Writing publicly about what the high-tech industry is actually doing to help itself and the world get greener or more sustainable is one way I figure I can contribute more meaningfully to said effort. I am also a big OMG-kind-of-fan of smart leadership, which is why the goodly folks who publish this blog let me go on about this topic and why I am always on the hunt for forward-looking business management ideas.

My daily writing is focused on looking for topics for my blogs, GreenTech Pastures and Business Brains. I also write often about emerging technology trends such as mobile computing, unified communications and cloud computing. Occasionally, I will pop up at an industry conference in some sort of speaking capacity. In cases where a speaking engagement involves a sponsor that may be covered in this blog, that fact will be disclosed in coverage as appropriate.

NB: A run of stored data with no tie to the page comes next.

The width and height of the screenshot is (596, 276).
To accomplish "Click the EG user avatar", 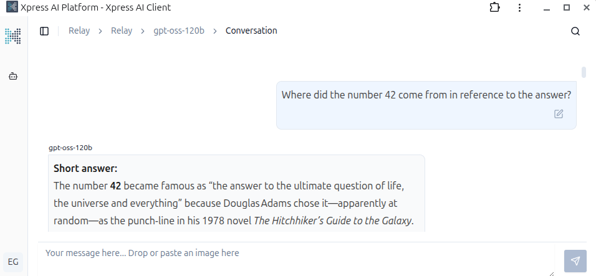I will click(x=13, y=262).
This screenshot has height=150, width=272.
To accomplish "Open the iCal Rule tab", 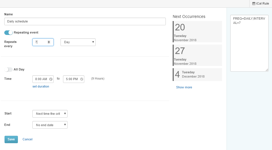I will pyautogui.click(x=261, y=3).

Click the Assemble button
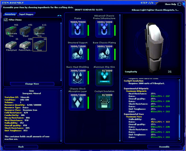(x=164, y=147)
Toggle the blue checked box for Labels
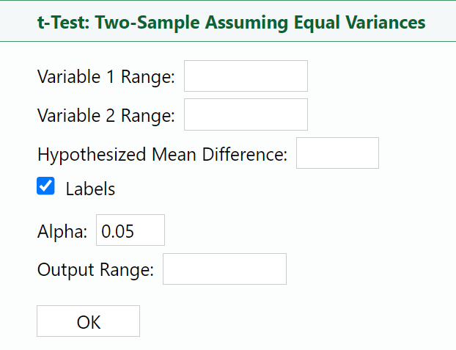 46,187
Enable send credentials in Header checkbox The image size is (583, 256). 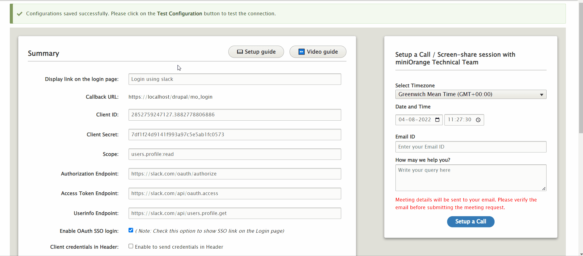pos(131,246)
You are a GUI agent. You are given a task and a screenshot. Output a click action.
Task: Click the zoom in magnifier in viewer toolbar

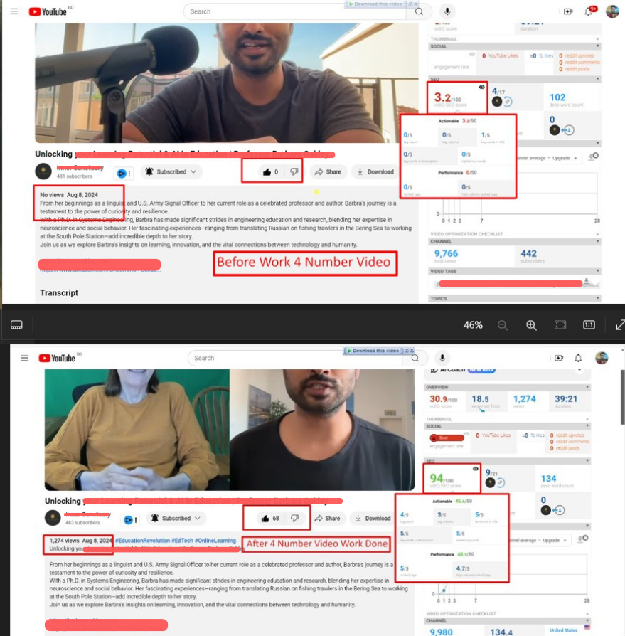pyautogui.click(x=531, y=325)
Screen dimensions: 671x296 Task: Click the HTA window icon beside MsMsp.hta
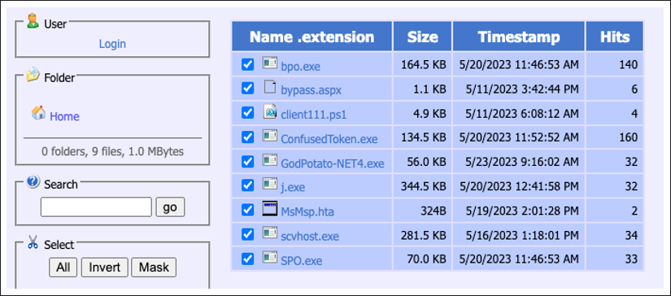point(269,209)
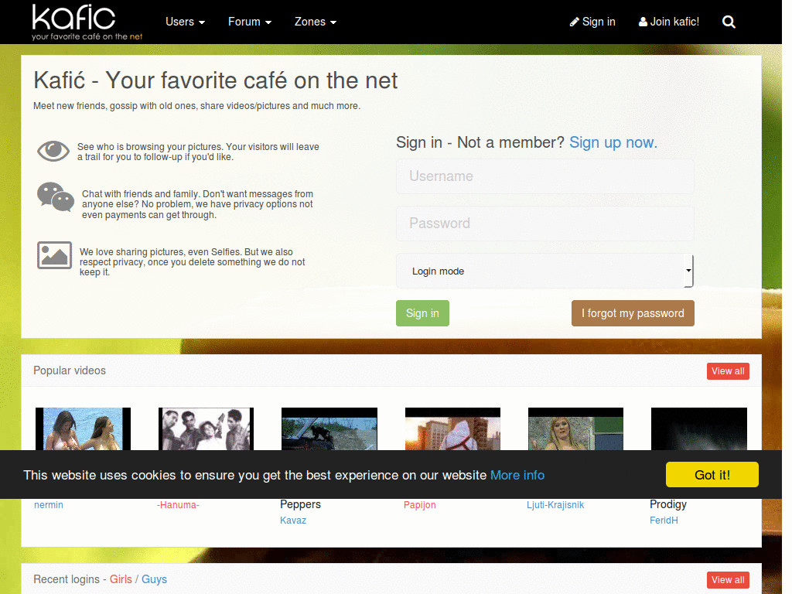Click the Join kafic! user icon link

(668, 22)
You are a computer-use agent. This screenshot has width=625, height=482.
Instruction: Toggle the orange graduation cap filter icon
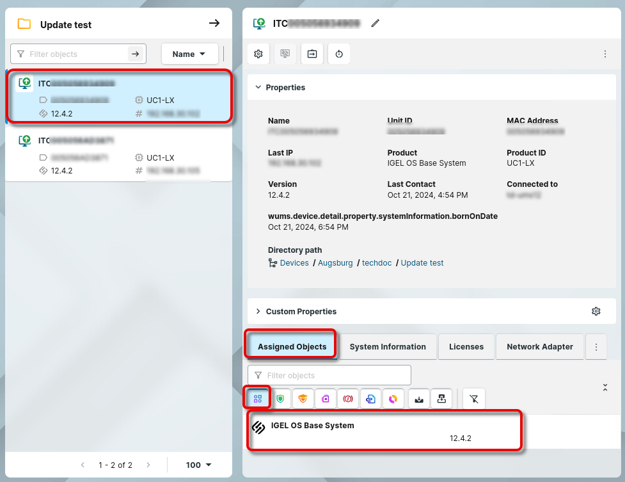tap(303, 399)
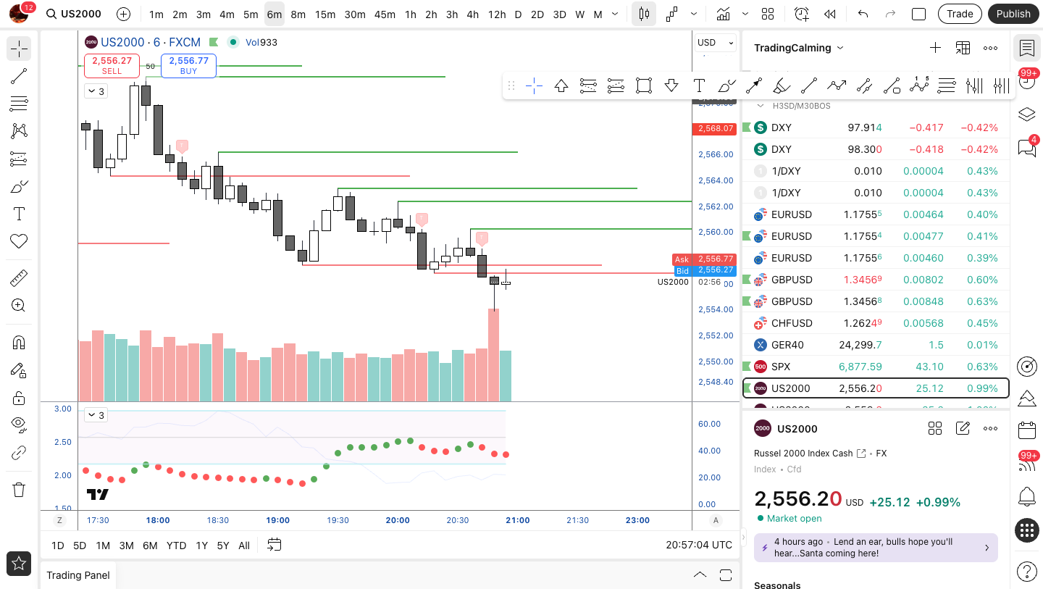1043x589 pixels.
Task: Click the Replay rewind icon in top toolbar
Action: pos(831,14)
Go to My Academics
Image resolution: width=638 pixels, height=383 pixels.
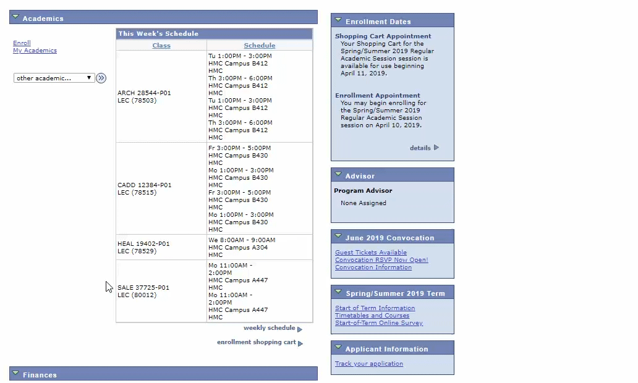pyautogui.click(x=35, y=51)
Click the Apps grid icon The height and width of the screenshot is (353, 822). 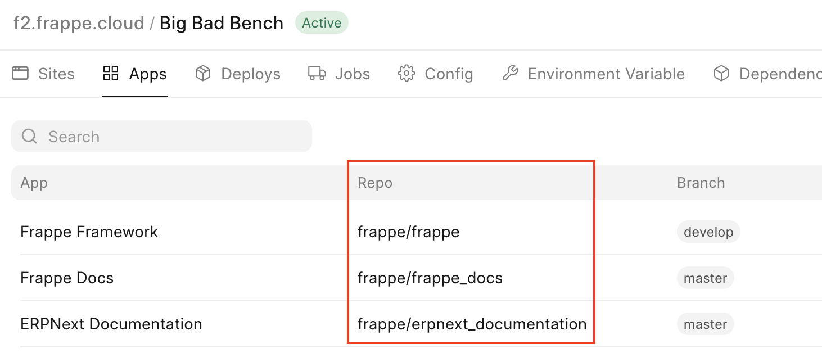(x=111, y=73)
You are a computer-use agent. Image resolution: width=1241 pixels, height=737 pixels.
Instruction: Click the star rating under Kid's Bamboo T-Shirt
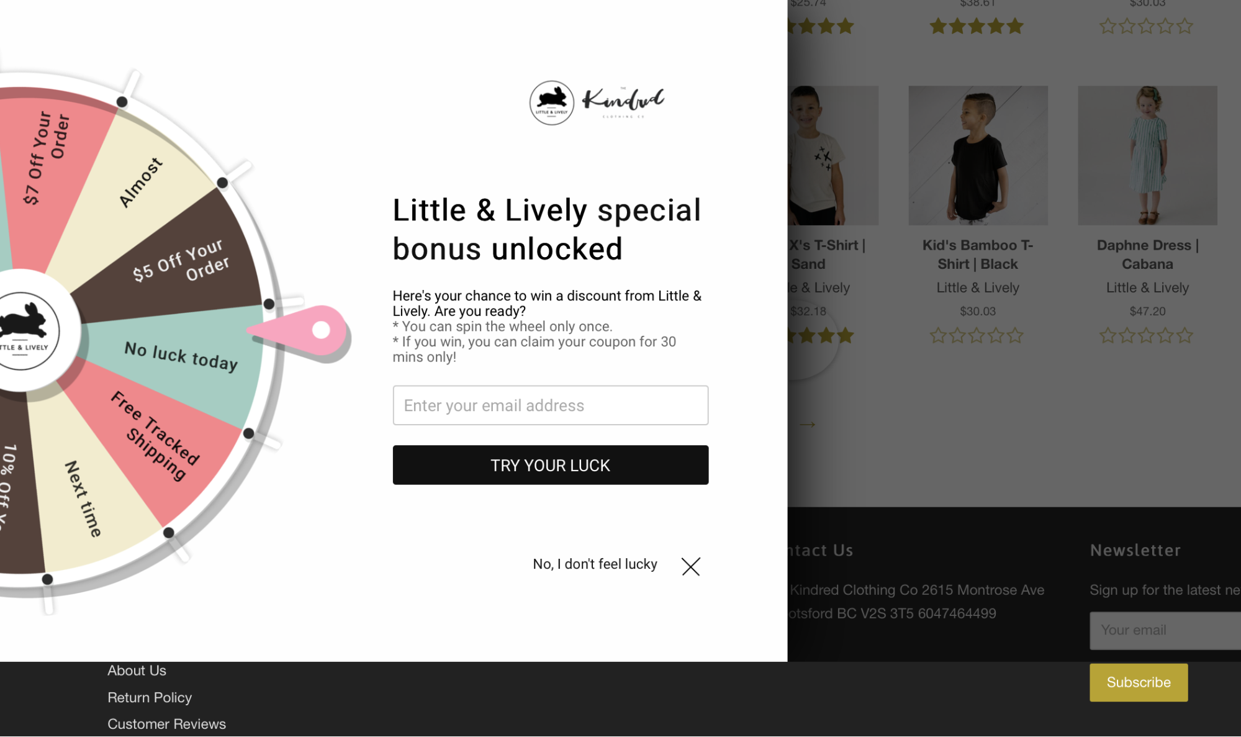977,336
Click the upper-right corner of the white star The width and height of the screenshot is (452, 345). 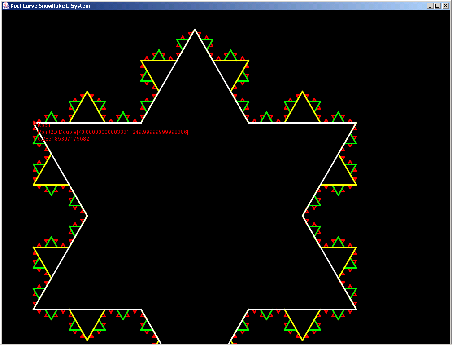356,123
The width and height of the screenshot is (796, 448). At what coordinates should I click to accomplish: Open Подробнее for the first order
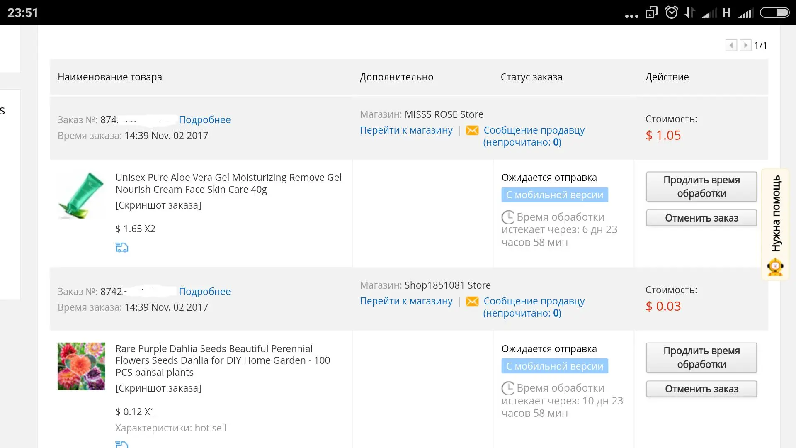pos(205,120)
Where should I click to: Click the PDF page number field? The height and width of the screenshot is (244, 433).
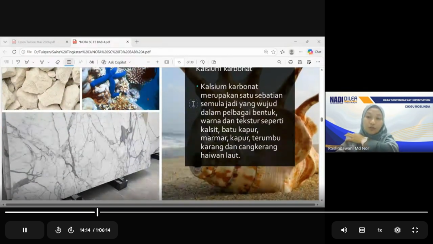[x=179, y=62]
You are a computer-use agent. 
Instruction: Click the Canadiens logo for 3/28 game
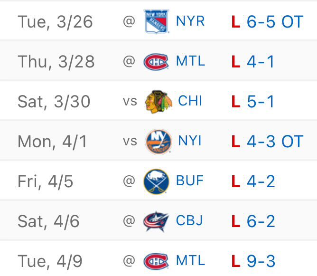pos(156,61)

My corporate writing work usually consists of crafting research white papers about some aspect of technology. In the event that my commentary (in written, audio or video form) mentions a company for which I have provided consulting advice, I will disclose that fact. However, there is no connection between these projects and the topics that I am covering in my blog.

Biography

Heather Clancy

Heather Clancy is an award-winning business journalist with a passion for green technology and corporate sustainability issues. Her articles have appeared in Entrepreneur, Fortune Small Business, The International Herald Tribune and The New York Times. In a past corporate life, Heather was editor of Computer Reseller News, where she was a featured speaker about everything from software as a service to IT security to mobile computing.

Heather started her journalism life as a business writer with United Press International in New York. She holds a B.A. in English literature from McGill University in Montreal, Quebec, and has a thing for Lewis Carroll.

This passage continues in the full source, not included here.